### Your task
Copy the lines below that contain "label".

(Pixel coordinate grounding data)
========================================

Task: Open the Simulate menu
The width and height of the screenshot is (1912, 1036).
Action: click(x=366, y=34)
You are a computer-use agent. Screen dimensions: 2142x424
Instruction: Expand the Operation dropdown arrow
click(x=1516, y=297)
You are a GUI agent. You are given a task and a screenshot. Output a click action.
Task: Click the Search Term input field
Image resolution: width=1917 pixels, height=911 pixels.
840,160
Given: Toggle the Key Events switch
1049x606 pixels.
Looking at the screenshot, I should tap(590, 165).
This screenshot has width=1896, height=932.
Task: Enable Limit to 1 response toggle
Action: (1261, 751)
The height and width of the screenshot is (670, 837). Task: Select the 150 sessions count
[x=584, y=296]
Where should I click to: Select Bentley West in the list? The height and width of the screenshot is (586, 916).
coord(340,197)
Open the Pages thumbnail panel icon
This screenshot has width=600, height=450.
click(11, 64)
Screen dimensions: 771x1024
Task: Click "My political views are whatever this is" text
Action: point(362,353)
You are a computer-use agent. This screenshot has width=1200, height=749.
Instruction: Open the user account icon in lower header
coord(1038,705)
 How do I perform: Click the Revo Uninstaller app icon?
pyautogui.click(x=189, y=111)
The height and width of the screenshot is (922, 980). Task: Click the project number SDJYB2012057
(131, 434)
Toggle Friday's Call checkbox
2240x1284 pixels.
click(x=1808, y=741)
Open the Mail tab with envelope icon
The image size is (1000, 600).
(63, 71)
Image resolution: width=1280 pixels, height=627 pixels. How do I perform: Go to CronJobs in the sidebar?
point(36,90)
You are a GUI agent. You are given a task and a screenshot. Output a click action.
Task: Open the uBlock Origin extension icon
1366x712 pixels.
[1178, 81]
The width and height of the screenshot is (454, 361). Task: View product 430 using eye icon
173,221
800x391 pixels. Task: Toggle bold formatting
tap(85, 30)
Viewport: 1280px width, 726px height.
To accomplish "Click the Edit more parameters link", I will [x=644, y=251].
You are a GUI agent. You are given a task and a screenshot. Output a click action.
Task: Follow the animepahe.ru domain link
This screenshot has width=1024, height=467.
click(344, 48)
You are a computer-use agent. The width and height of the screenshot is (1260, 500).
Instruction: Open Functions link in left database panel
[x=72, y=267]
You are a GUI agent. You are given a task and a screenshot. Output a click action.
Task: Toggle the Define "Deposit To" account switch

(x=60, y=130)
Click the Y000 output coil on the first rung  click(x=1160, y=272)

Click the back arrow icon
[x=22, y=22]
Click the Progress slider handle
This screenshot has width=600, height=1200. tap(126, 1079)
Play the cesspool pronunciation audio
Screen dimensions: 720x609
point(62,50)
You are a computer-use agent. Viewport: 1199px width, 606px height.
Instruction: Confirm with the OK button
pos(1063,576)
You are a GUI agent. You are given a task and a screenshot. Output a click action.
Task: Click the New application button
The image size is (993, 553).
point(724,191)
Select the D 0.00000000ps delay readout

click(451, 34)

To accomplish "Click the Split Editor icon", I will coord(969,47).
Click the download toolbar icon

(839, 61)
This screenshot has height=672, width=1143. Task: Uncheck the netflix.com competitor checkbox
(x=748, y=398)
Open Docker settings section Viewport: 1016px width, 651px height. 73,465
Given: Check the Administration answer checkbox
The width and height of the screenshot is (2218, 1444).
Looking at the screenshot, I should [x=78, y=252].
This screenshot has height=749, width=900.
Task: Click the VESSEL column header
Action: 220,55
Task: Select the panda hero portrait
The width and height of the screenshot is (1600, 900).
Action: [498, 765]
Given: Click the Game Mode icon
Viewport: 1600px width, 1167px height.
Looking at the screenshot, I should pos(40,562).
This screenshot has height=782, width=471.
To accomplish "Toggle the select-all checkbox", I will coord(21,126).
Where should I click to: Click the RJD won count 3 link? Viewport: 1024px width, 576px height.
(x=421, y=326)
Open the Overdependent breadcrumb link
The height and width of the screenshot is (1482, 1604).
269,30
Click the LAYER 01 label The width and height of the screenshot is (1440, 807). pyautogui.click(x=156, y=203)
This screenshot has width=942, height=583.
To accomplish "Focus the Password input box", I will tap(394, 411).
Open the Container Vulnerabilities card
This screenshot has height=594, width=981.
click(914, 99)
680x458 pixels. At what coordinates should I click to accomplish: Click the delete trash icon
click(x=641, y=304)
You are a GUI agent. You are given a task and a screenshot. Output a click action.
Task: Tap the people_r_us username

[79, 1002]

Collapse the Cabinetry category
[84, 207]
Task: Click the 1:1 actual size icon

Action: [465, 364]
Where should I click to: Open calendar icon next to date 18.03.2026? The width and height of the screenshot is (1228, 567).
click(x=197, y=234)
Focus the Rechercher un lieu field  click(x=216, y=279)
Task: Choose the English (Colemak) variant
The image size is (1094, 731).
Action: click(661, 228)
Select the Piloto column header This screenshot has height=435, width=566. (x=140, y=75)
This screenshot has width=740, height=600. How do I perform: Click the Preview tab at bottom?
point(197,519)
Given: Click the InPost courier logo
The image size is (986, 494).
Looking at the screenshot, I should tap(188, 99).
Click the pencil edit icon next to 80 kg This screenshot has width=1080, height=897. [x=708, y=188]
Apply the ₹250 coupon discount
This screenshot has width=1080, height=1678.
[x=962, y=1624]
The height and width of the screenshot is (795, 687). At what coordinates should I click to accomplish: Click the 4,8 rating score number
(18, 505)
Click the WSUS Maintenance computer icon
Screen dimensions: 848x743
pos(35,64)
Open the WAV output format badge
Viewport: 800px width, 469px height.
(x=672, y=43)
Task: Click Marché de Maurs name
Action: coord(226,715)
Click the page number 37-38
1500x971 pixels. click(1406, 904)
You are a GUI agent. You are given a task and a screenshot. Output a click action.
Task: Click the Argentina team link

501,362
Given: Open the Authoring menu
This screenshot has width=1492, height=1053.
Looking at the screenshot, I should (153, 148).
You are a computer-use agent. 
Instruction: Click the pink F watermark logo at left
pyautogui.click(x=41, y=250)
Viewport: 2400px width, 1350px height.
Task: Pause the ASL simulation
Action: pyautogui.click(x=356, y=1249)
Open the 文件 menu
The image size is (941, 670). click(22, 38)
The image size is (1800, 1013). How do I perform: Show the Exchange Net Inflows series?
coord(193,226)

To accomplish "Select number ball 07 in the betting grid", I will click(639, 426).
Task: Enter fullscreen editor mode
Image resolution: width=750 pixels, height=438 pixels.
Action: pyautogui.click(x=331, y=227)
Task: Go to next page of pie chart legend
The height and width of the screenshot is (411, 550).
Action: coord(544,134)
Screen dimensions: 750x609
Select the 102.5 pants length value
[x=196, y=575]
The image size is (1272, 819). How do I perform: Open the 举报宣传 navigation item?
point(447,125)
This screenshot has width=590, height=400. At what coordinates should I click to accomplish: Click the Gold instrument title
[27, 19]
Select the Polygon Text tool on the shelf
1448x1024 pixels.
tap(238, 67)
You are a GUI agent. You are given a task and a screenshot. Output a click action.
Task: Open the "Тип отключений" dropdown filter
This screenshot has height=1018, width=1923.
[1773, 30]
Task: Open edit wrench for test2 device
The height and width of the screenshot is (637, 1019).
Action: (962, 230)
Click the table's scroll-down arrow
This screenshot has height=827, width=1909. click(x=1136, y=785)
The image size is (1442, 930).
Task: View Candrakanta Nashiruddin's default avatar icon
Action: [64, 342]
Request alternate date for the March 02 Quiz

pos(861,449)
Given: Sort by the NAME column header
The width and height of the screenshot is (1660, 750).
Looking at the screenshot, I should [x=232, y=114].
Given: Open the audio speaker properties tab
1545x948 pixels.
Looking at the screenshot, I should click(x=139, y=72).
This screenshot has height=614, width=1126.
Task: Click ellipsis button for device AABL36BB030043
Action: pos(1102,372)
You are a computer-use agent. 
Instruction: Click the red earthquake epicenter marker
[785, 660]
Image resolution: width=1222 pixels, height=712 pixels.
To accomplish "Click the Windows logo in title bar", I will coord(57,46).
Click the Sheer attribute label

========================================

### Solved problem
Click the LAYER 01 label The width and height of the screenshot is (1440, 807). pyautogui.click(x=156, y=203)
Click the Sheer attribute label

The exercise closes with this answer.